# Исходный отрывок
━━━━━━━━━━━━━━━━

Подобные свидетельства на первых порах сильно смущали. Герой моих
детских лет обрастал бородой раскольника, и меркла слава его, когда думалось
о возможной близости атамана с предателем гетманом. Впрочем, как только я
получил возможность ознакомиться с булавинскими материалами, хранившимися в
центральных архивах, стала ясна лживость вышеприведенных свидетельств.
Царь Петр, укреплявший государство в интересах помещиков и
нарождавшегося российского купечества, первым понял, что жестоко подавленное
им народное восстание, имена его вождей будут долгие годы возбуждать
вольнолюбцев, и поэтому принял меры к тому, чтоб скрыть правду о размахе
восстания и чтоб "о злом воровстве донских казаков" вообще поменьше
говорили. Петр не разрешил даже воронежскому епископу предать Булавина
анафеме, справедливо полагая, что эта поповская затея будет вызывать
излишние и опасные толки в народе.

━━━━━━━━━━━━━━━━

# Извлечённые данные
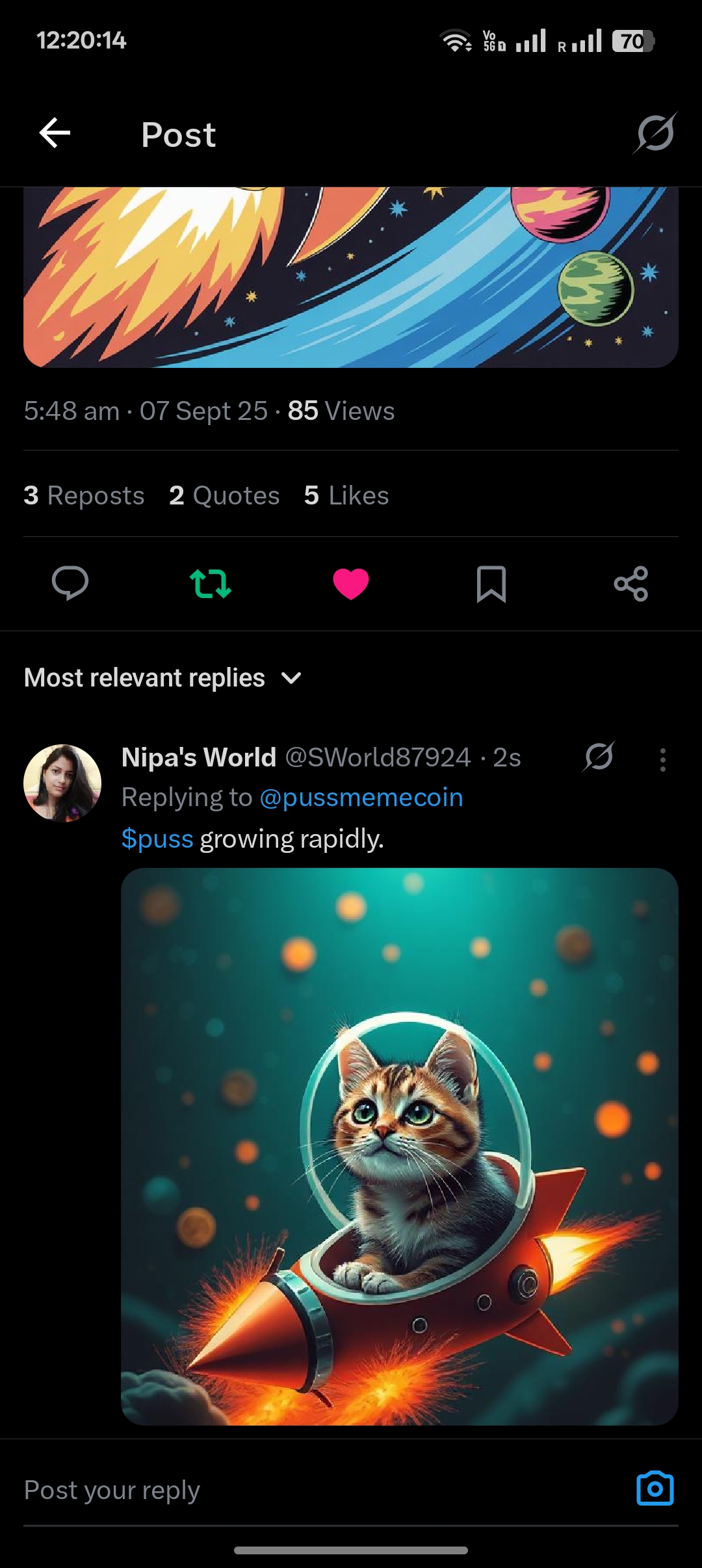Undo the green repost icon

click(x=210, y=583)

━━━━━━━━━━━━━━━━

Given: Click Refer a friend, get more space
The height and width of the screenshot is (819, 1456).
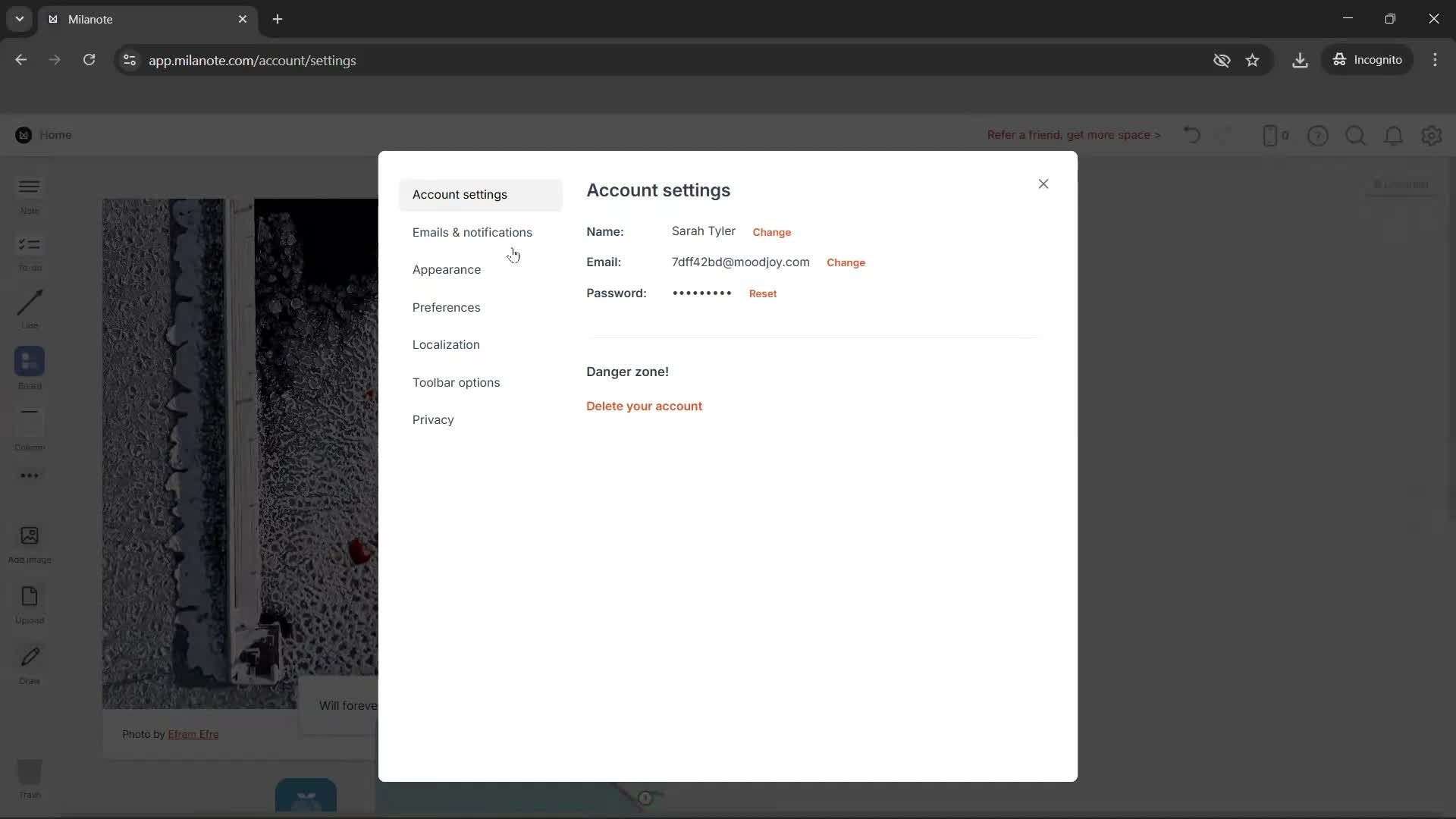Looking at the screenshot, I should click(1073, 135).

━━━━━━━━━━━━━━━━

# Задания
**A)** Что, согласно исходному отрывку, Петр не разрешил сделать воронежскому епископу?
**B)** Пожалуйста, кратко перескажите абзац исходного отрывка, начинающийся словами «Царь Петр, укреплявший государство», сохранив его главные факты.
**C)** Перечислите все титулы и должности, упомянутые в исходном отрывке.

# Ответы
**A)** Предать Булавина анафеме.

**B)** Петр укреплял государство в интересах помещиков и купечества. Он понимал, что жестоко подавленное им восстание и имена его вождей долго будут возбуждать вольнолюбцев. Поэтому он старался скрыть правду о размахе восстания и добиться того, чтобы о нём меньше говорили. Петр даже запретил воронежскому епископу предать Булавина анафеме, считая, что это вызовет опасные толки в народе.

**C)** атаман, гетман, царь, епископ